Mayotte: Gérald Darmanin annonce une nouvelle prison modulaire face à la surpopulation carcérale
- Le centre pénitentiaire de Majicavo affiche un taux d’occupation supérieur à 220 % depuis plus d’un an
Istanbul
AA / Istanbul / Ben Amed Azize Zougmore
Le ministre français de la Justice, Gérald Darmanin, a annoncé ce lundi, le lancement « très rapidement » des études en vue de la construction d'un nouveau site pénitentiaire à Mayotte, a rapporté le média local Mayotte la 1ère.
En déplacement sur l’île, le garde des Sceaux s’est exprimé après une visite d’un peu moins d’une heure au centre pénitentiaire de Majicavo, confronté à une surpopulation carcérale persistante. La prison actuelle, conçue pour 278 détenus, affiche un taux d'occupation dépassant régulièrement les 200%.
Interrogé sur le projet d’un second établissement, promis en 2022, Gérald Darmanin a confirmé que deux terrains avaient été identifiés.
« J’ai demandé qu’on lance très rapidement les études pour construire ces prisons modulaires, comme dans l’Hexagone, pour qu’on ait d’ici un an et demi, deux ans, jusqu’à 250 à 300 places supplémentaires », a-t-il déclaré, précisant qu’il s’agirait de structures préfabriquées.

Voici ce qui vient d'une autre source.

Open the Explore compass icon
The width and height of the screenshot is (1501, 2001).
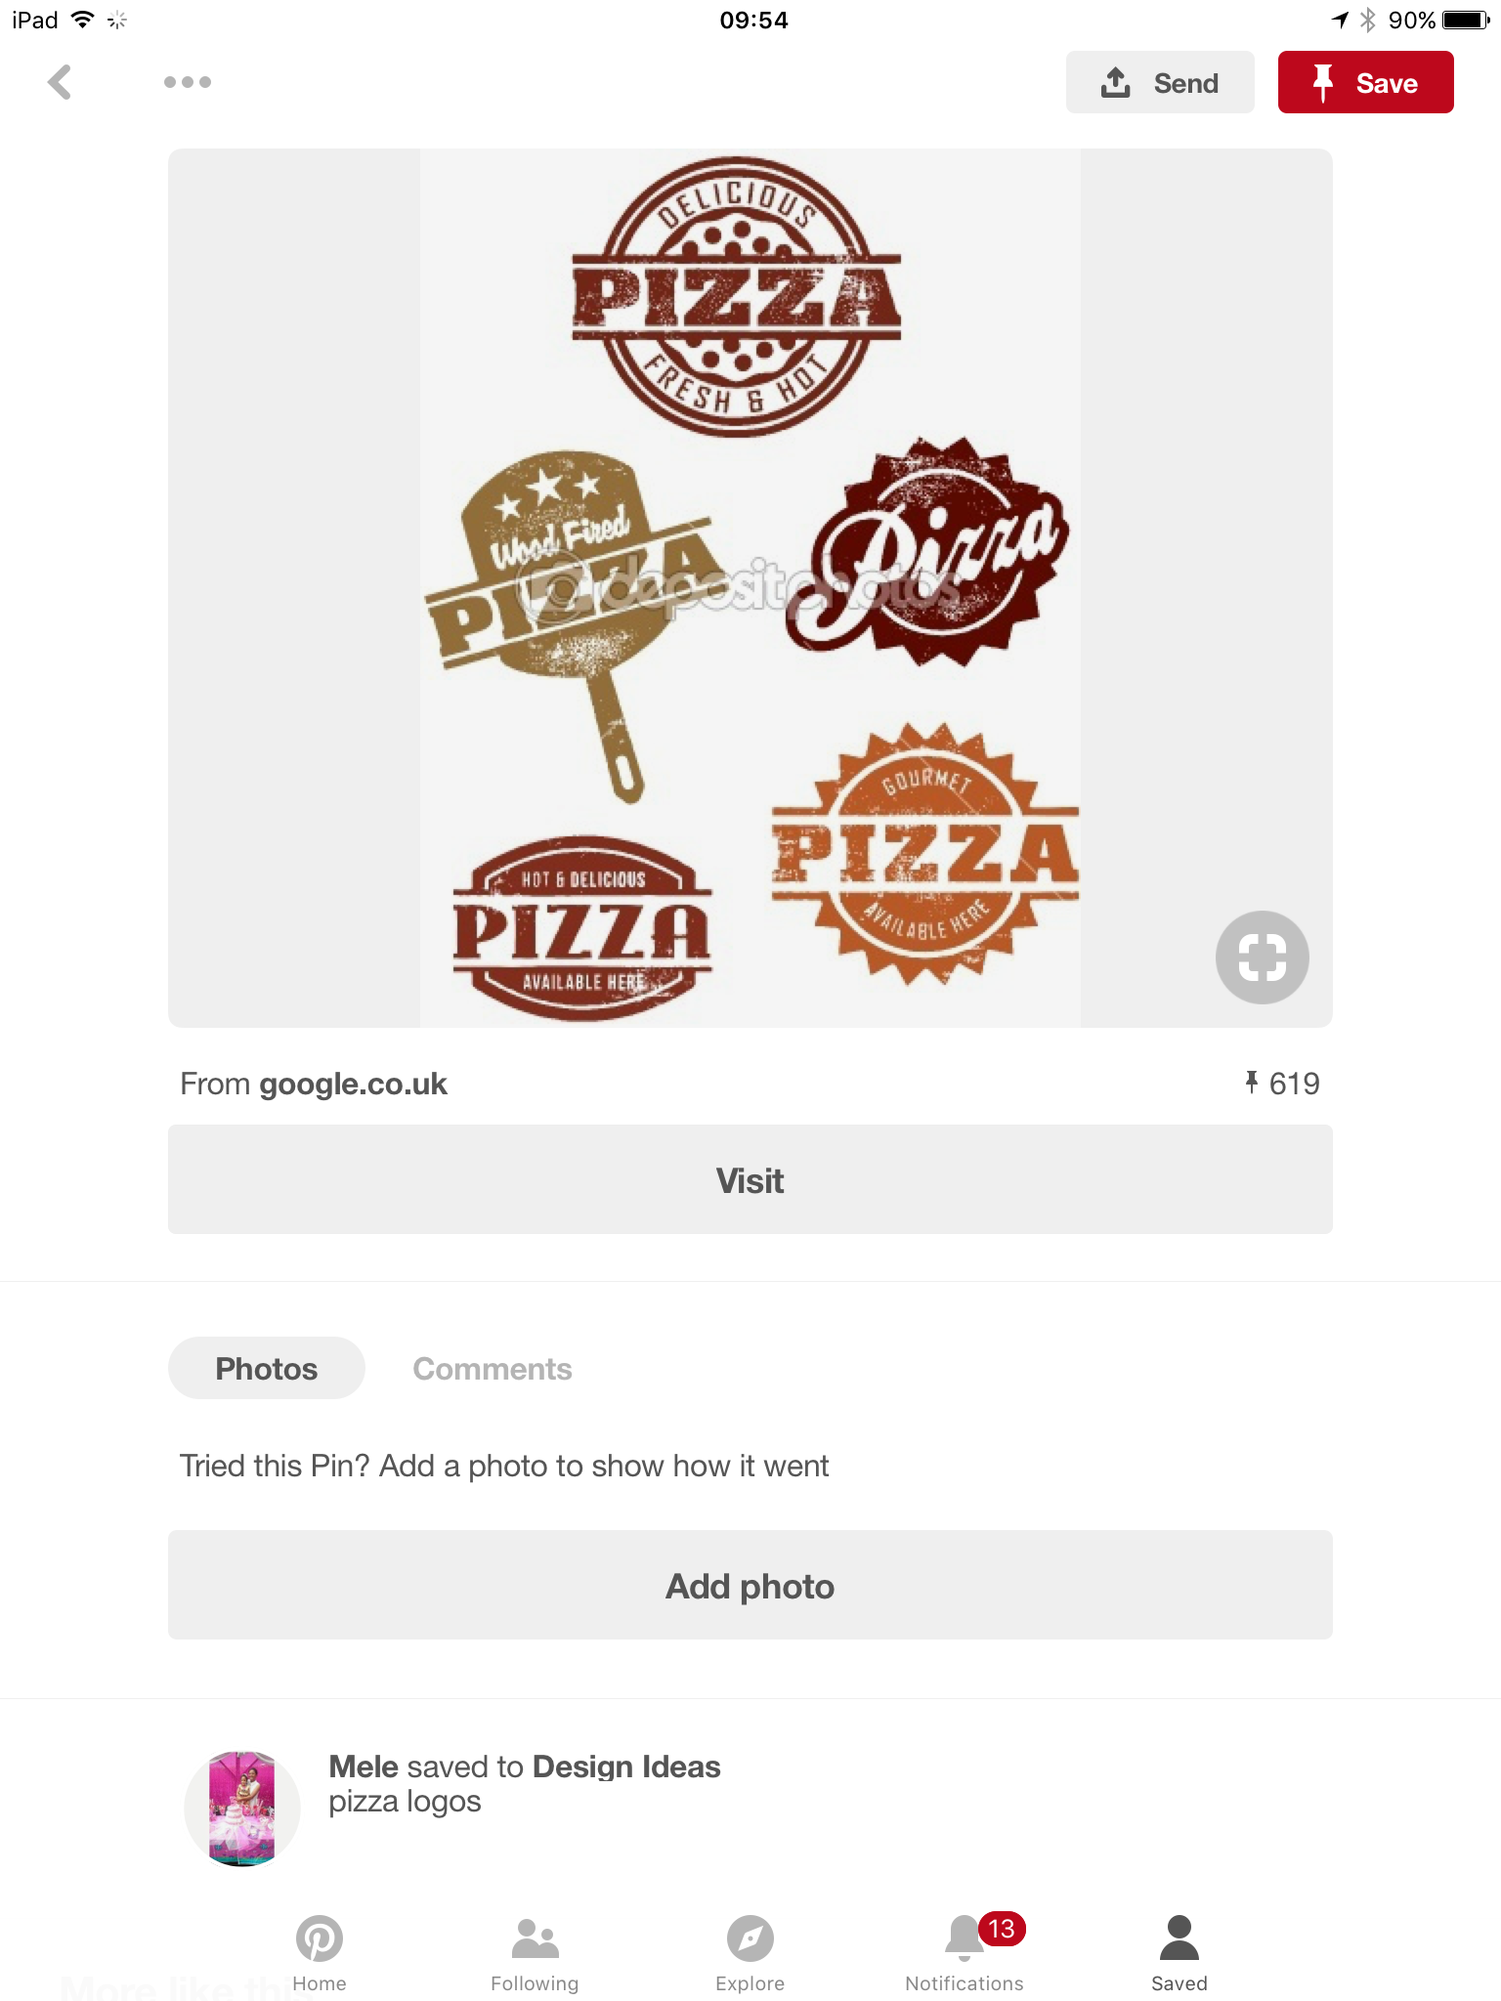coord(750,1939)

Le centre pénitentiaire de Majicavo affiche un taux d’occupation supérieur à 220 % depuis plus d’un an. « S’il y a du monde dans la prison de Majicavo, c’est que la police, la gendarmerie, l’autorité judiciaire font leur travail et condamnent des personnes », a affirmé Gérald Darmanin.
Par ailleurs, des travaux sont annoncés « dans les prochaines semaines » au sein de la prison de Majicavo, notamment l’installation de nouveaux filets pour empêcher les projections d’objets vers la cour de détention. Environ deux millions d’euros seront mobilisés pour rénover la cuisine centrale, devenue insuffisante face à l’augmentation du nombre de détenus.
Enfin, le garde des Sceaux a plaidé pour la poursuite des expulsions d’étrangers condamnés afin de lutter contre la surpopulation carcérale. « Il y a eu 270 expulsions si je regarde les chiffres de l’an dernier, il faut continuer ce travail », a-t-il déclaré, rappelant que « 50 % des détenus sont étrangers ».